When I say healthier, I mean lower in calories. 

I've read in several places online that Greek yogurt is less likely to separate than regular yogurt, though I am aware that full-fat yogurt must be used if not using Greek. Even that would be healthier than cream or coconut milk. 

12 ounces Heavy Cream = 1233 calories
12 ounces coconut milk = 667 calories
12 ounces plain, full-fat yogurt = 414 calories
12 ounces Greek yogurt = 181 calories


----------



## french fries (Sep 5, 2008)

I'm not sure that's true. It seems to me you're confusing healthy, fat content and calorie count. I understand you're not looking for nutritional advice - but then you might want to be precise about what you're looking for: healthy? low calory? low fat? All three are quite different! And I believe more than one nutritionist would tell you that coconut milk is healthier than any dairy based product. 

In any case I have made indian curry with greek yogurt, it works great. I used the Fage Total yogurt (not the 2% or 0% fat ones, the regular one). When the curry is done, turn off the heat and mix in the yogurt. I'm not sure there's any benefit in simmering the yogurt. I've never tried, but my instinct tells me it doesn't sound right. 

Keep in mind some curries don't have any yogurt, cream, milk or coconut milk in them - so that's another option. 

I've also seen curries served with Greek yogurt in a bowl next to the curry. So each guest can add exactly however much yogurt they want in their plate. It makes for an entirely different experience (hot and spicy curry, rice, and cold thick yogurt on your plate) which is quite interesting. 

In my experience, the hotter (in terms of chili) the curry, the more yogurt you need. 

Hope that helps!


----------



## french fries (Sep 5, 2008)

Oops I missed that. OK so I don't agree with the paradigm that healthy = low in calories, but at least you've clarified what you're looking for.

Also, I'm assuming in your list of calories you're using 0% Greek yogurt? Keep in mind the texture in the 0% Greek yogurt is quite different from the texture in the regular one. I'm not sure how the 0% one would react when mixed to hot liquid - never tried that.


----------



## erinspice (Jun 29, 2006)

French Fries, sorry about that. I edited my post (probably while you were reading it) because it came out a little snarky when I didn't intend that! According to what I've read online (several sources), Greek yogurt is much better than any type of non-strained yogurt for cooking at higher temperatures. Thanks for your notes. It does sound interesting to serve the yogurt on the side!


----------



## phatch (Mar 29, 2002)

I bet that Greek yogurt you list is non-fat to be that low.

Yogurt tends to more in the Indian style of curry and coconut milk more Thai. Not an absolute rule of course. 
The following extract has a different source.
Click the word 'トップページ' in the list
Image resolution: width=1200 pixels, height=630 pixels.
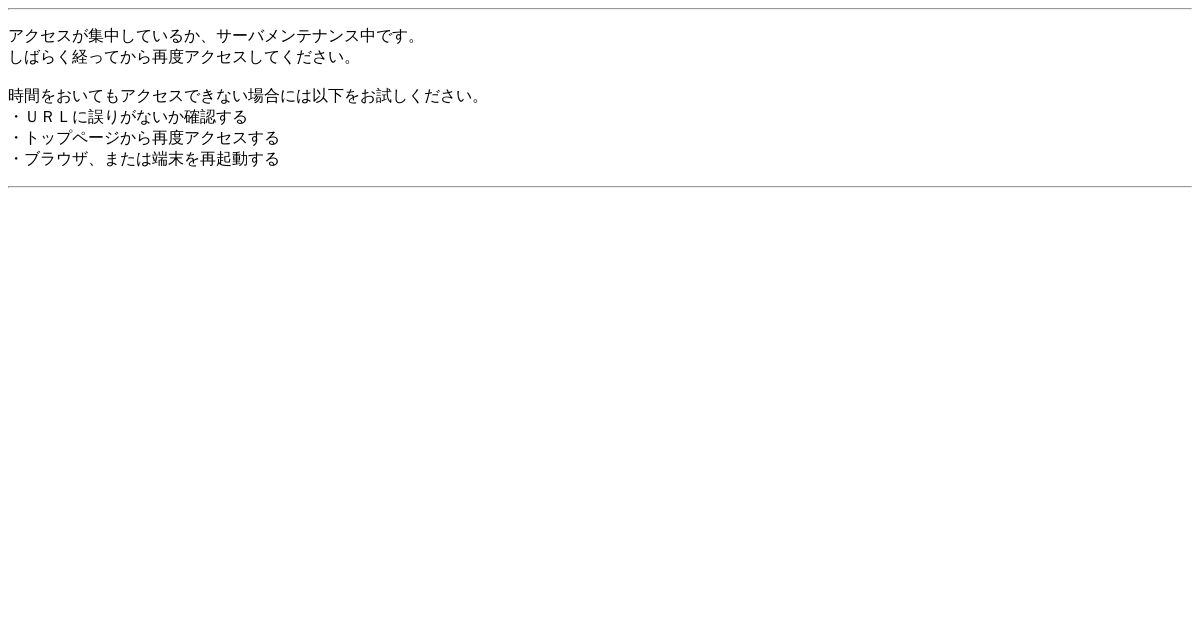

More importantly, when making a curry with coconut milk, the best method is to take the solidified cream from the top of an unshaken can of coconut milk and fry your spices and aromatics in that. The fat renders out of the breaking cream. This flavoring step will be lost if you switch to yogurt and don't use a different fat here.

They cook and taste rather different and produce a different mouthfeel. I wouldn't consider one to be a substitute for the other in the way you seem to want them to be. 

Rather than skipping the coconut milk and going for a saucy curry, up the quantity of vegetable solids so you have more fiber and eat less of the fatty coconut milk per serving. Or mix it with portion control and add some other sides so you don't have a large serving of a high calorie curry. 

I think there are better options for maintaining the calorie intake you desire while eating quality foods.

Certainly there are yogurt based curries well worth eating too.


----------



## petemccracken (Sep 18, 2008)

One factor that you may wish to consider: if you replace, say, coconut milk with yogurt, will the replacement be in a 1:1 ratio?

I haven't tried it with curries, and BTW, many of the recipes I've looked at do not use ANY dairy, but I have played around with substituting yogurt/sour cream for heavy cream in several dishes and I've found that, as a general rule, it takes 4-6 times as much yogurt/sour cream as heavy cream to achieve the same consistency. That would greatly affect the resulting calories as well as fat content in the final dish.

Perhaps you could post a recipe or two for us to peruse?


----------



## ishbel (Jan 5, 2007)

I use very little coconut milk in my curries - I tend to make Indian style dishes - and also cut out ghee.

If you make curries occasionally, so what if it is made with ghee or coconut milk? A little fat won't hurt - it's the use of HUGE amounts of fat in some Western diets that is the killer!


----------



## ed buchanan (May 29, 2006)

Try a Non -dairy 0 fat creamer.


----------



## oregonyeti (Jun 16, 2007)

I grew up in India, and where I lived, most curries had no dairy products or coconut milk.


----------



## french fries (Sep 5, 2008)

Thanks a lot for the information! Come to think of it, thinking of the curries in our indian restaurants around here, I don't think they contain any dairy or coconut milk either. 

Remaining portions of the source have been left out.